朝から家を出て、シゲルさんとふたりで神戸まで出かけた。
忠田愛さんの個展『-うつしおみ-』を観るために、元町にあるギャラリー歩歩琳堂へ。
「うつしおみ」って、なんだろう。個展のご案内をいただいた時に、フライヤーを手にしながら感じたことでした。
調べてみると「生きている現実の人間」「この世の人の姿」などという言葉が並んでいて、 何故だかわたしはもっとわからない心持ちになってしまったのを覚えています。
その気持ちが忠田さんの作品を拝見すると、何故かもっと不思議なのだけれど、その「うつしおみ」という言葉と作品とがしっかりと寄り添っていて、わたしは強く納得をしてしまう。
石を使用されていることもあるからか、平面の作品であっても、まるで立体の作品を観ているように思えてくる。
ひとつひとつを大切に削り出してみると、そこから現れた…というような、出会った…というような、強い存在と体験。
忠田愛さんは、もう出会うことがない人も、もう見ることのない風景も、一瞬一瞬のそこにある感動や美しさや悲しみさえも、まるでまだそこで止まることなくゆっくりと呼吸し続けているように…生き続けているように…そんなふうに作品にする方なのだと感じました。
実際につくられていた立体作品も版画の作品もとても素敵で、息をのむように、まるで手のひらの中のホタルをそっとのぞく時のように、そんな想いで作品と向き合えた時間。
また、はじめてお会いすることの出来た忠田さんも、華奢なお姿でありながら、静かな強さに溢れた優しい方でした。
じんわりとした、あたたかな気持ちでギャラリーを後にして、そこから少し山の手に上り、同じく神戸で展覧中の伊吹拓さんの個展『絵の声、色の夢』を観るためにGALLERY & SPACE DELLA-PACEまで。

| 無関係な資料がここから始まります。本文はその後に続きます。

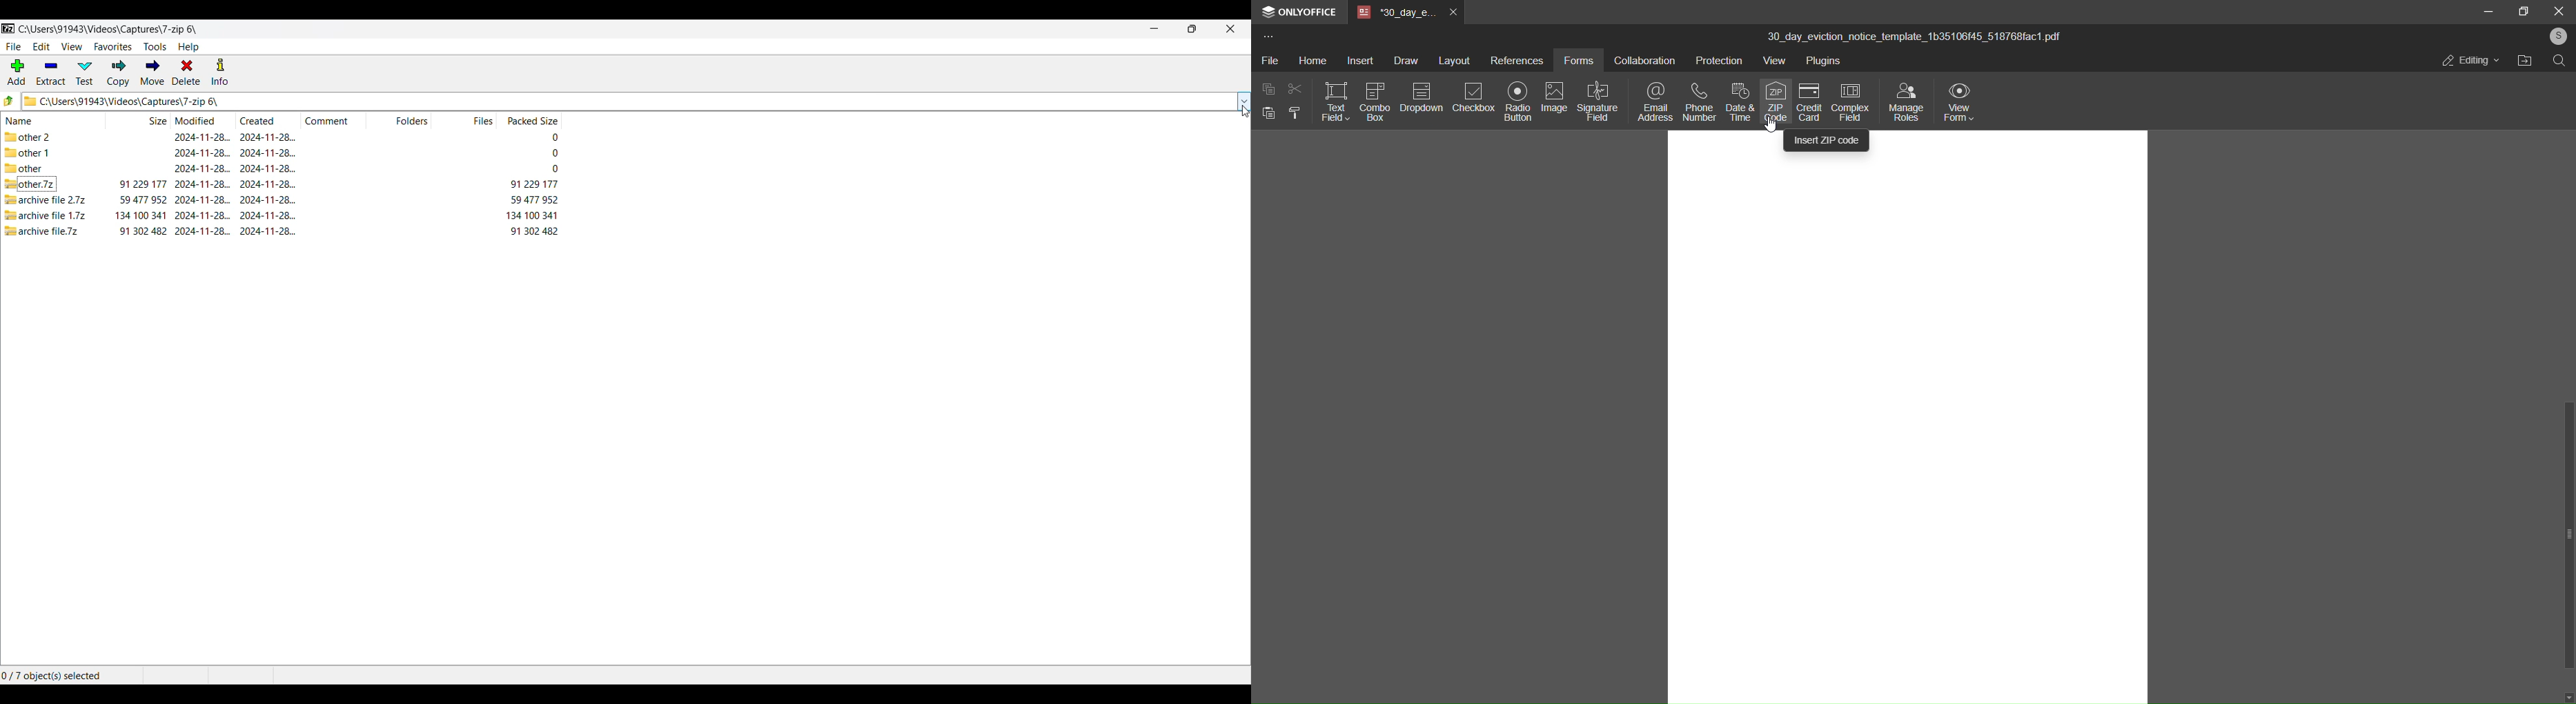 Image resolution: width=2576 pixels, height=728 pixels. What do you see at coordinates (16, 72) in the screenshot?
I see `Add` at bounding box center [16, 72].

伊吹さんの作品を拝見していると、そこに描かれているものが具体的な像ではないにもかかわらず、広角であったり近接であったりと、それぞれの作品のフォーカスがきちんと自分の中でしっくりと合ってくる感じがします。
画面の中にはいつでも魔法がかかったような不思議な力の流れがあって、それは伊吹さん自身を動かしている細胞や血の流れのようにも感じられ、作品を観ているわたし達はその流れに身を任してしまうというか…大きな自然の出来事に抱かれるというか…そんな感覚を覚えてしまう。
そして。いつ、いつでも、あっという間に白うさぎを追って穴に落ちてしまったアリスのような心持ちになってしまいます。
けれど、画面の中にあるものは決して不条理や非現実的なものではなくて、心地のよい冒険心とまだ見たことのない世界を味わける快感。
伊吹さんをはじめ、ギャラリーには奥さまと息子さんもおられ、なんだかこれも一つの不思議な体験として、わたし達の中には見えないかたちとなって残っていくのだ…と。
ギャラリーを出ると、もう強い西日が照りつけていて、わたし達はそれからのんびりと神戸の街を歩き、「ミナコ、おやつ買い過ぎ」などとシゲルさんに言われたりする。
わたし達は、わたし達ふたりで様々な人達と出会っていけることを、嬉しく、まだまだもじもじと、ゆっくりと大切にしていく。